Ptr - I'd be interested to see your list of favourite Mahler recordings of all his works. It seems like you have quite a bit of listening experience!

Would you be willing to make a list and share your Mahler-preferences...?


----------



## ptr (Jan 22, 2013)

apbsen said:


> Would you be willing to make a list and share your Mahler-preferences...?


I Think that there is a thread in just this subject, might be the one called just "Mahler" in the composers Guest-books or Favourite Mahler Symphonies.. the subject is well covered here on TC!

Anyway, most often I prefer, Jasha Horenstein (1, 2,3, 4, 7, 8), John Barbirolli (2, 3, 5, 6) and a few other old timers, a few of Rattles Berlin takes are sublime, like the EMI nine! Kubelik, Walter and Tennstedt often work for me as well, especially their live cuts!

/ptr


----------



## apbsen (Jun 14, 2013)

Thanks for the tips!

I'll try to get hold of Mahler recordings by Horenstein and Tennstedt (live). 

I haven't heard any Mahler works conducted by Horenstein until now (apparently some - most? - of his Mahler recordings are in mono)...but now I'm very intrigued to find out more


----------



## ptr (Jan 22, 2013)

apbsen said:


> I haven't heard any Mahler works conducted by Horenstein until now (apparently some - most? - of his Mahler recordings are in mono)...but now I'm very intrigued to find out more


He made Stereo ones for EMI and Unicorn-Kanchana + I think that some of the BBC Legends issues with him are stereo cuts (I'm unsure if any of the Vox releases where stereo)...
You can find some comments on his various releases a bit down on this page: *Discography*

/ptr


----------



## Celloman (Sep 30, 2006)

His recording of the 6th is one of the best. Tony Duggan explains why in his synoptic survey: http://www.musicweb-international.com/Mahler/Mahler6.htm


----------



## realdealblues (Mar 3, 2010)

Celloman said:


> His recording of the 6th is one of the best. Tony Duggan explains why in his synoptic survey: http://www.musicweb-international.com/Mahler/Mahler6.htm


I agree, the recording mentioned by Tony Duggan is great, but that's Thomas Sanderling...not Kurt Sanderling.


----------



## Celloman (Sep 30, 2006)

realdealblues said:


> I agree, the recording mentioned by Tony Duggan is great, but that's Thomas Sanderling...not Kurt Sanderling.
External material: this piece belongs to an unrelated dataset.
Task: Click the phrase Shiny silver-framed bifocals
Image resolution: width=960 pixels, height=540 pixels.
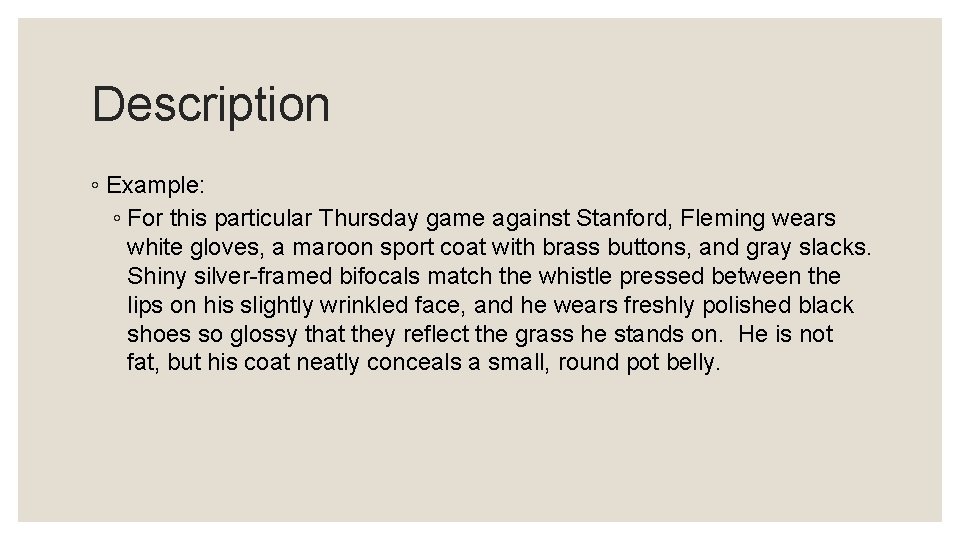Action: 273,276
Oops! My bad...didn't even know there were two different Sanderlings. Now I know.


----------



## ptr (Jan 22, 2013)

Celloman said:


> Oops! My bad...didn't even know there were two different Sanderlings. Now I know.
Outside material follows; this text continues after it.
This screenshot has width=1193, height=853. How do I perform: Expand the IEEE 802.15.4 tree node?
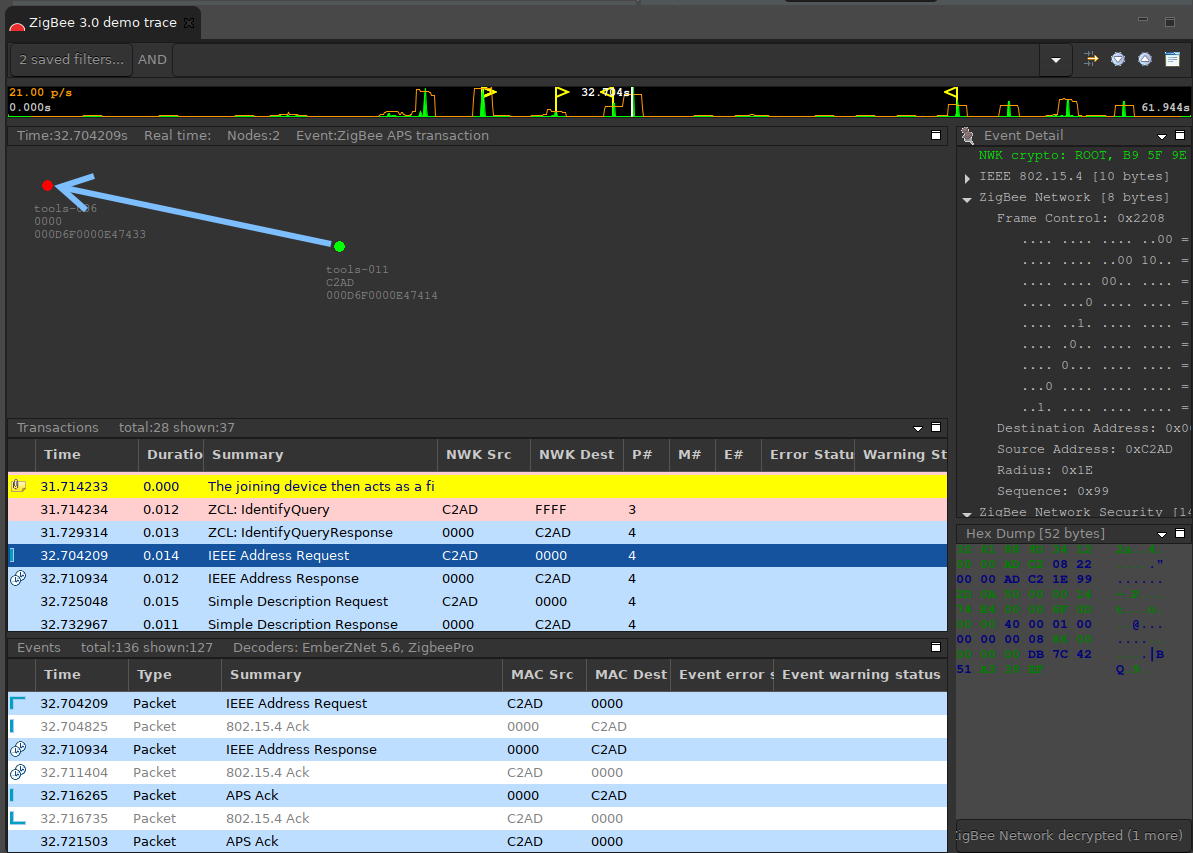tap(967, 177)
There are actually Four "different" Sanderling Conductors in the recorded catalogue... Papa Kurt and his three sons, Thomas, Stefan and Michaelm the latter also quite well known as a cello soloist!

AFAIK, Thomas is the only one of the "Juniors" who also has recorded Mahler.

/ptr


----------



## Vaneyes (May 11, 2010)

apbsen said:


> Which recordings by Kurt Sanderling of Mahler's symphonies are recommendable?
> 
> Both in terms of artistic quality and sound quality.
> 
> ...


It's always nice to explore, but if you're looking for top tier (lyrical or abstract/personal reading) and don't have a lot of money to spend, I'd look elsewhere.

K. Sanderling falls into the lyrical category. For that category's colleagues with a better Mahler track record, I'd suggest you audition Kubelik, Bertini, Karajan. :tiphat:


----------



## Nereffid (Feb 6, 2013)

I'm listening to Sanderling's Mahler 9 right now and it's really good. I haven't heard the symphony in quite a while, so _maybe_ my reaction is mostly to the music rather than the interpretation, but I don't think so.


----------